# question for ladies about friend zone



## Lon (Jun 6, 2011)

This is not a marriage question, but a life after divorce question... Have there ever been any men that you've known for a long time and were firmly in the friend zone, but later in life circumstances changed and you'd consider dating them? And/or if it were just a "friendly date" (but you've never had a one on one friendly date with them before) would you think anything of it, just friends or potential romantic interest?

Obviously I'm asking because it probably relevant to me...


----------



## not.a.fool (Jan 27, 2013)

No, I would never change up and have a friend as a partner, ever. I find it much easier to find a date then a friend, I wouldn't ruin my friendship for a relationship, friends are forever..relationships are what they are and I would hate to lose a friend to one.


----------



## Lon (Jun 6, 2011)

not.a.fool said:


> No, I would never change up and have a friend as a partner, ever. I find it much easier to find a date then a friend, I wouldn't ruin my friendship for a relationship, friends are forever..relationships are what they are and I would hate to lose a friend to one.


Would it be different if it were just an acquaintance you've known for a long time? A friend of a friend that you haven't even stayed in touch with for almost a decade?

I'm wondering because it's not that I think it's jeopardizing a current friendship, but it could be a future friendship. Or it could be more, but I just want to get to know her a little more and enjoy her company at this point. I suppose I'm answering my own questions, and I don't want to overthink anything either.


----------



## daisygirl 41 (Aug 5, 2011)

Hi Lon,
Never say never!
I have a friend who has just gone through a divorce who has recently started dating someone who has been in the friend zone for 10 years and its going well.
Just go with the flow, and as you said, try not to over think it!
_Posted via Mobile Device_


----------



## ScarletBegonias (Jun 26, 2012)

I was friends with SO from the time we were kids until we lost touch in college.
When he came back into my life I happily accepted him as a romantic partner because it felt natural,sexy,and safe


----------



## Rowan (Apr 3, 2012)

Lon said:


> Would it be different if it were just an acquaintance you've known for a long time? A friend of a friend that you haven't even stayed in touch with for almost a decade?


If this is true, then you're not in the friend zone. You're in the aquaintance you don't know that well but might like to know better zone.


----------



## Mavash. (Jan 26, 2012)

My best friend is now dating someone she was friends with for 10 years. Not close mind you but still more a friend than a date.


----------



## ScaredandUnsure (Nov 17, 2011)

I would never date a friend, never ever. I love my friends and only have a handful of them. Reguardless of if they were attracted to me or whatever, I just don't feel romantic towards them in any way, shape or form. My friends have been friend zoned for almost 20 years, been completely smashed around them and never once has anything even remotely sexual happened between us. They've always respected my boundaries and never pushed to be more than friends.

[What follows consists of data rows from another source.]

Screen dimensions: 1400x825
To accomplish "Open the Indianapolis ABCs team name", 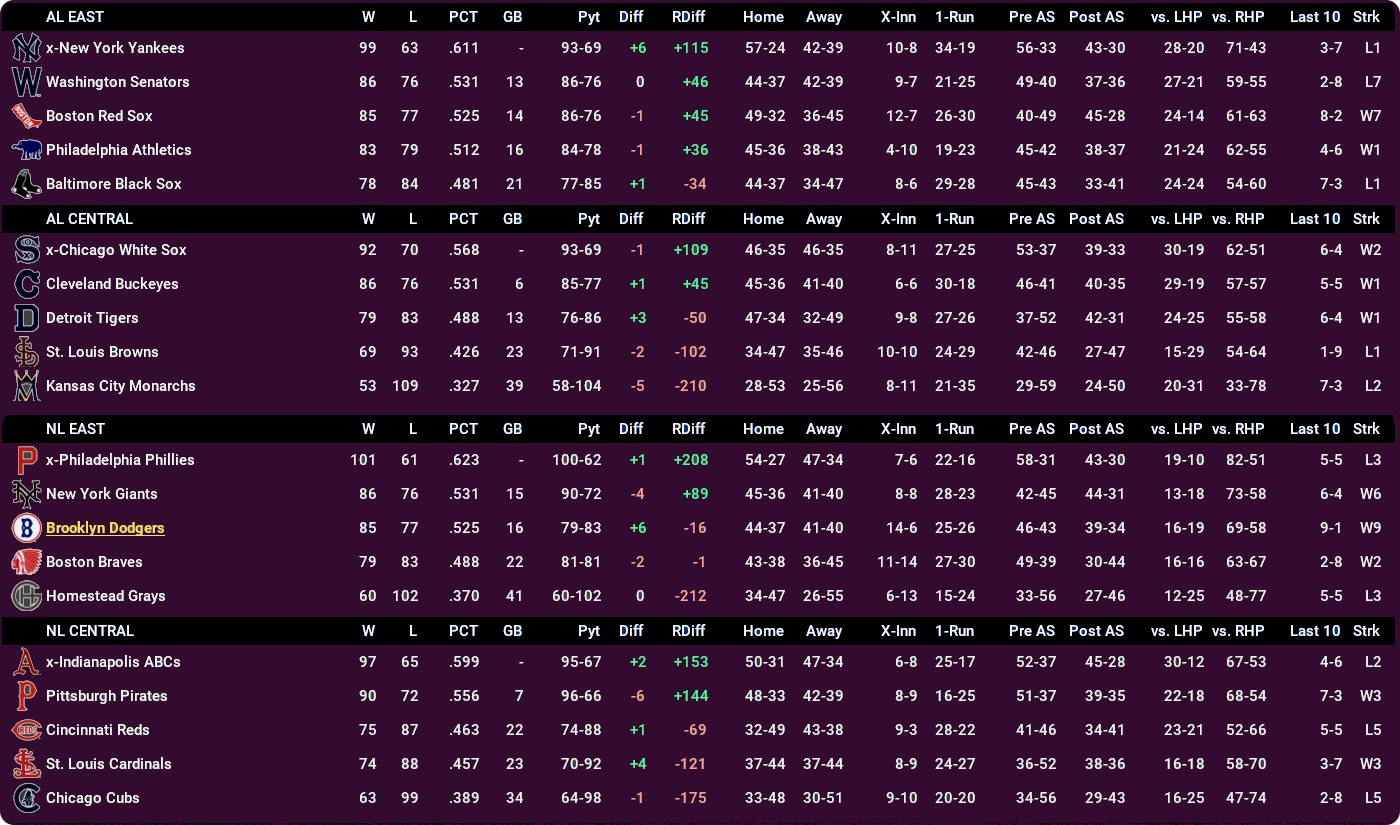I will click(x=115, y=662).
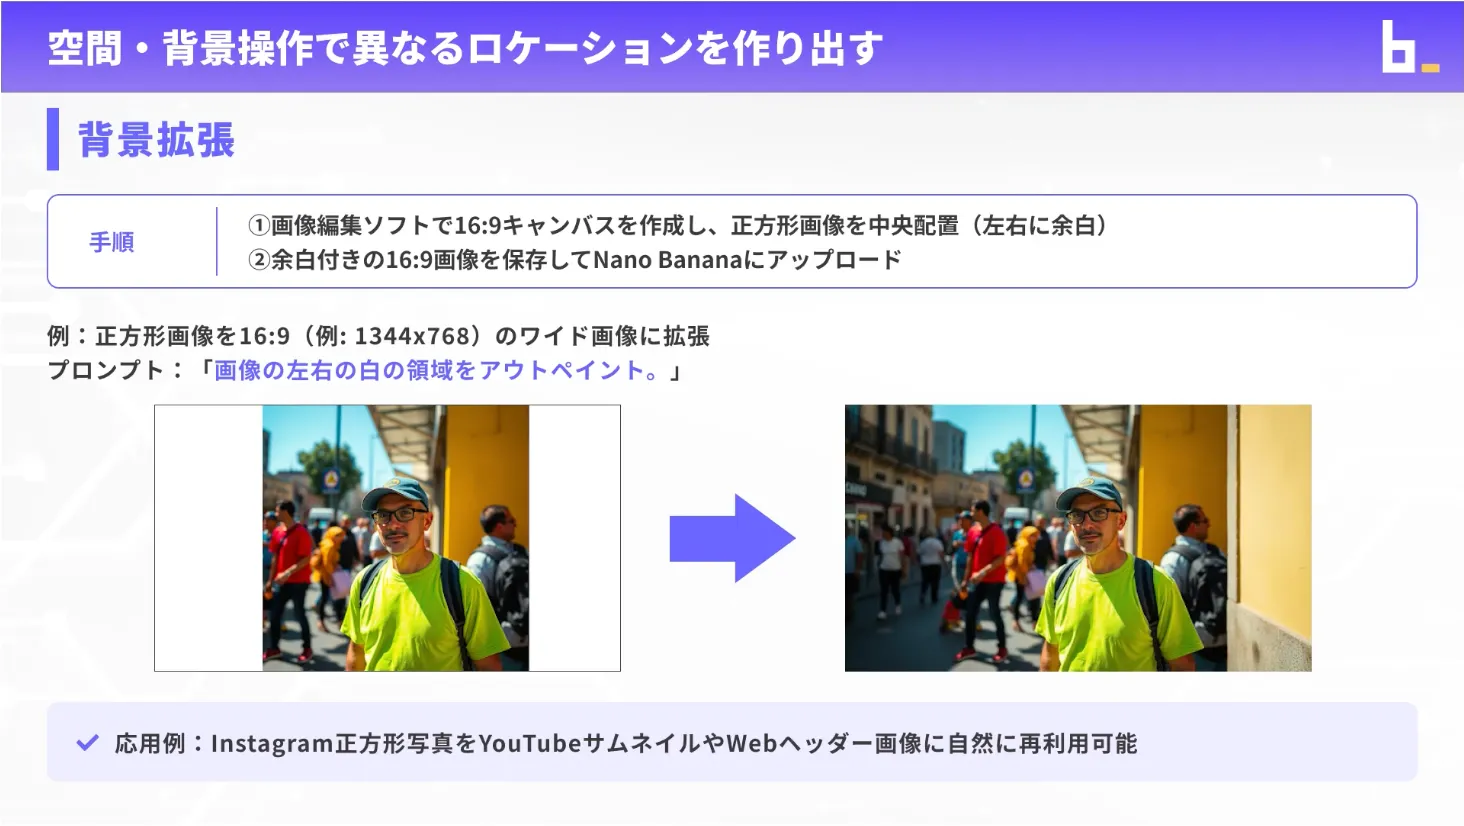Click the orange underscore beside the logo

[x=1430, y=68]
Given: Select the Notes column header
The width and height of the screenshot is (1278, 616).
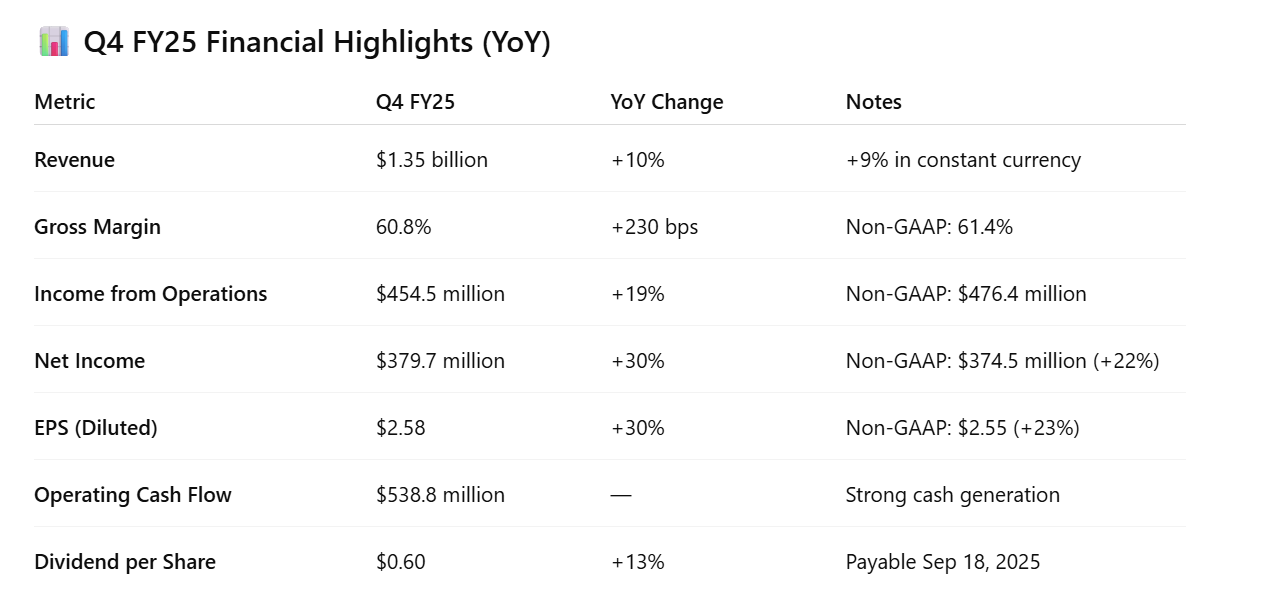Looking at the screenshot, I should [873, 102].
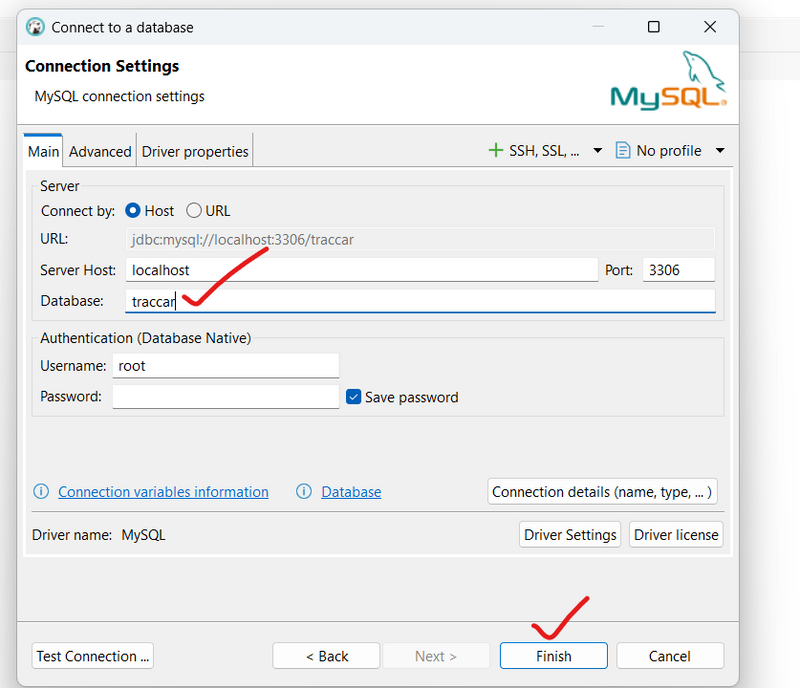800x688 pixels.
Task: Focus the Password input field
Action: click(226, 397)
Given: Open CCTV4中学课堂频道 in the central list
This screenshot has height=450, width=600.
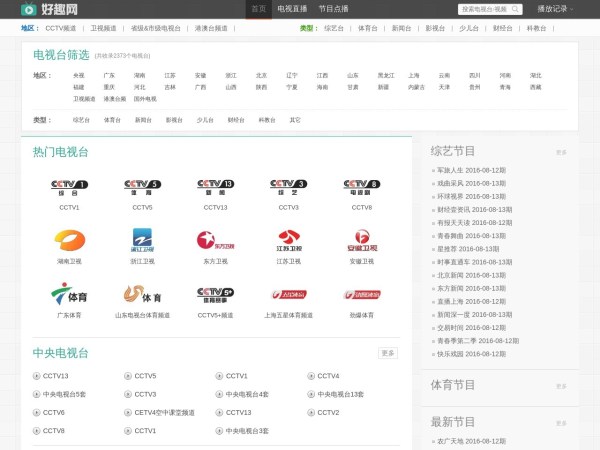Looking at the screenshot, I should tap(164, 412).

Probably helps that as far as I know they've never been attracted to me, and I've never been attracted to them lol. Which is just fine with me


----------



## Caribbean Man (Jun 3, 2012)

A man here.

I had " friend zoned " my wife for five years before we eventually got together.
Today we are happily married.
Those rules don't apply to everyone.

If you are male,there are some simple steps to get oneself out of the dreaded " friendzone."


----------



## happysnappy (Jan 8, 2013)

I have lots of guy friends and they are friend zoned because i will never be interested in dating them for one reason or another. Acquaintances are a while different ball game


----------



## EnjoliWoman (Jul 2, 2012)

I had a good guy friend for several years. We decided to take a trip together as friends and crossed over. I think it could have worked but he wasn't into me that way after all - was swept up in the moment. Now after a breather to move past that, we're back to friends.

I think it's possible - it can be great to be friends first - the trust and camaraderie already exist. Sometimes there just isn't chemistry hence the friend zone. Give it a shot.


----------



## not.a.fool (Jan 27, 2013)

Yes, it would, if it were someone I knew, but not well, yes, then yes I would be up for more.


----------



## NelsonTrouble (Jan 5, 2013)

I have two close friends that had been friends for over 20 years and never anything romantic between them, after both having families then divorcing, they realized that they were destined to be together and believe that they are experiencing the truest of true loves. 

This makes me think that anything in life is possible.


----------



## EntirelyDifferent (Nov 30, 2012)

I have two guy friends that I've known for years, and I can't imagine dating either of them. I'll never be able to see them in a romantic light. 

Although, I 'friend zoned' my current partner for about six months before we got together, so I guess it just depends on the person/situation.


----------



## Freak On a Leash (Feb 19, 2010)

I was friends with my STBXH for 9 years before we started dating and then got married. Shame. The marriage sucked and I lost a good friend. 

To this day he says I only went out with him because I was getting over my prior relationship and he shouldn't have gone out with me. I'll be the first to agree with him on that.


----------



## Lon (Jun 6, 2011)

Well just got back from a very nice evening with my acquaintance, had a very enjoyable time, nice conversation, very comfortable being myself (or as close to for two people just getting to know each other a little), watched a decent movie together, it was exactly what I needed and felt right. We didn't really talk about anything too serious, I don't think I'm firmly planted in the friend zone but I'm sure I have her respect, and above all I am confident she had just as good a time as I did, I look forward to the next chance to spend time with her and I will try not to cling too much to the big smile on my face from just having a really stress-free pleasant "date".

I am glad for you replies on this thread (and the one I had going on the men's clubhouse) because it was a good place for me to spew all kinds of anxious thoughts and just let go out IRL.


----------



## cantthinkstraight (May 6, 2012)

Caribbean Man said:


> If you are male,there are some simple steps to get oneself out of the dreaded " friendzone."


Eagerly awaiting to hear this....


----------



## humanbecoming (Mar 14, 2012)

Awesome Lon!


----------



## Lyris (Mar 29, 2012)

Glad you had a good time. I was friends with my husband for about a year. I don't get the 'friend zone' thing myself.


----------



## Goldmember357 (Jan 31, 2012)

If there had been an attraction before 9/10 they are going to end up in a relationship of some sort. The instances in which the friendship remains platonic is when both people never had feelings for each other, of course things can change. However most of these relationships that come from friendships start because curiosity gets to people and in addition they have both liked each other before or still find each other appealing.


----------



## cantthinkstraight (May 6, 2012)

I met my stbxw a few years before we started dating and we couldn't stand each other.

She was my friend's gf at the time. 

Then a mutual friend died, people went away to college,
and there we were. I never would of thought it, but it happened.

I also know a guy who just got married to the widow
of his best friend who passed away suddenly a few years back.

Got another friend who met a gal 9 years older than him
and what did he do? Moved in with her in GA and they've been
happy ever since.

There really are no rules to how things happen.

I have found that the more I try and manipulate the
situation, the more it blows up in my face. I would submit that
it's better to just enjoy life in general, be yourself and let the
chips fall where they may. See where life takes you, etc.

Which is the exact opposite of what a single man wants to hear
when he's trying to get laid.


----------